● Supplied entries
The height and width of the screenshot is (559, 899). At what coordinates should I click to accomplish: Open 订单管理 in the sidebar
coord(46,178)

* * *

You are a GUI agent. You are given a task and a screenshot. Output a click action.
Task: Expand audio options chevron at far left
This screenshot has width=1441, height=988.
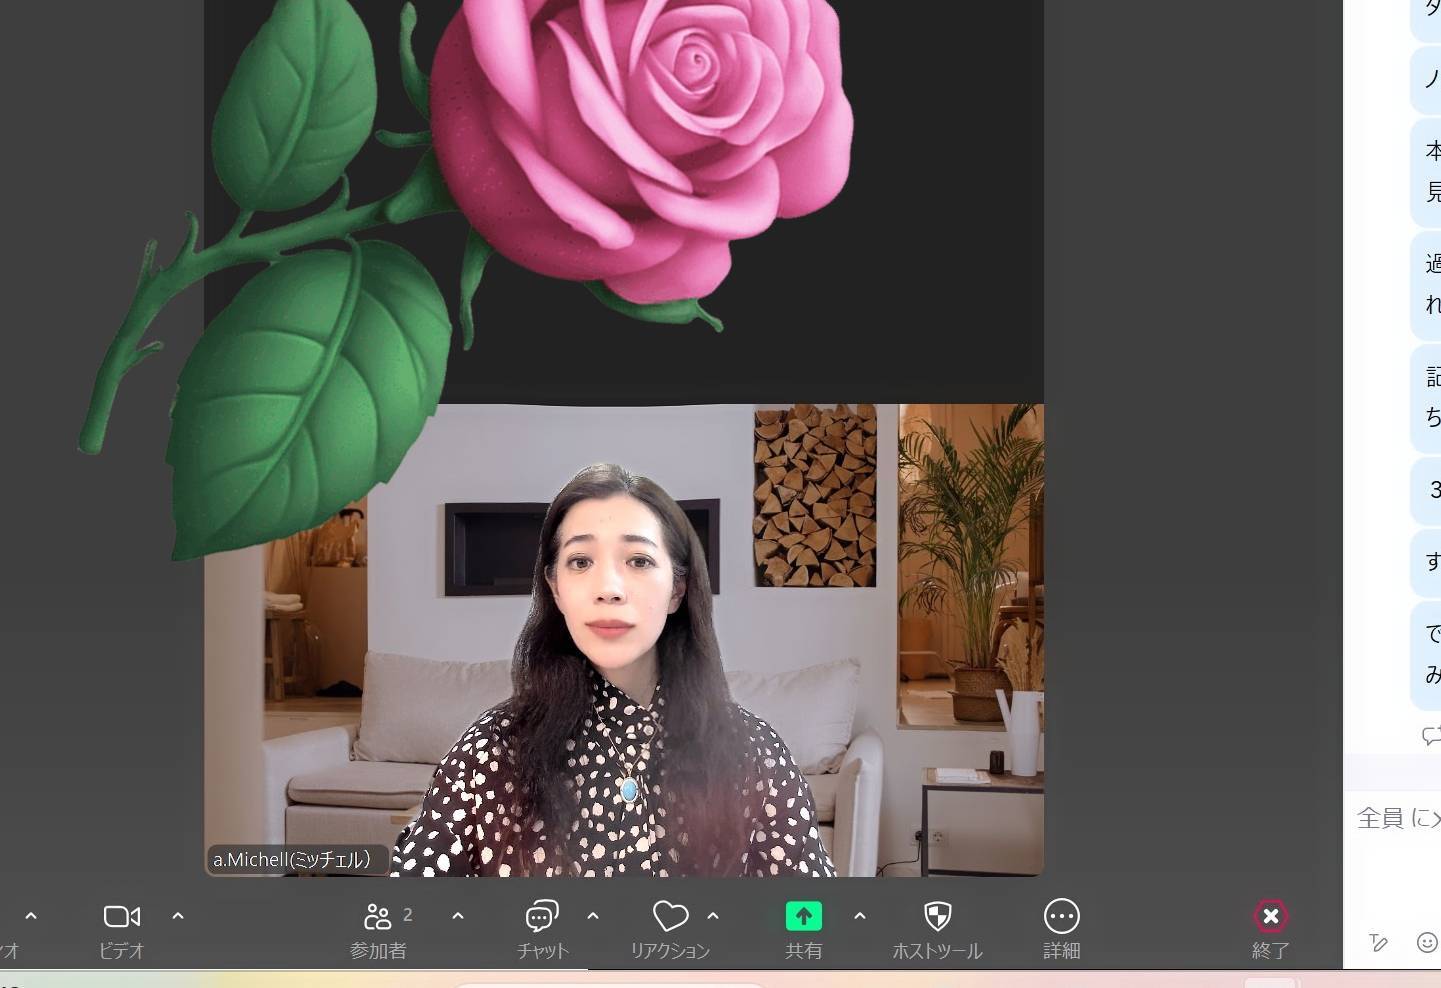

● Aim of the exercise
In the listing above, locate the line with "You are a GUI" and the line with "This screenshot has width=1441, height=988.", then extract exactly those lines and every line between them, and nothing more.

● Solution
You are a GUI agent. You are given a task and a screenshot. Output a click action.
Task: Expand audio options chevron at far left
This screenshot has width=1441, height=988.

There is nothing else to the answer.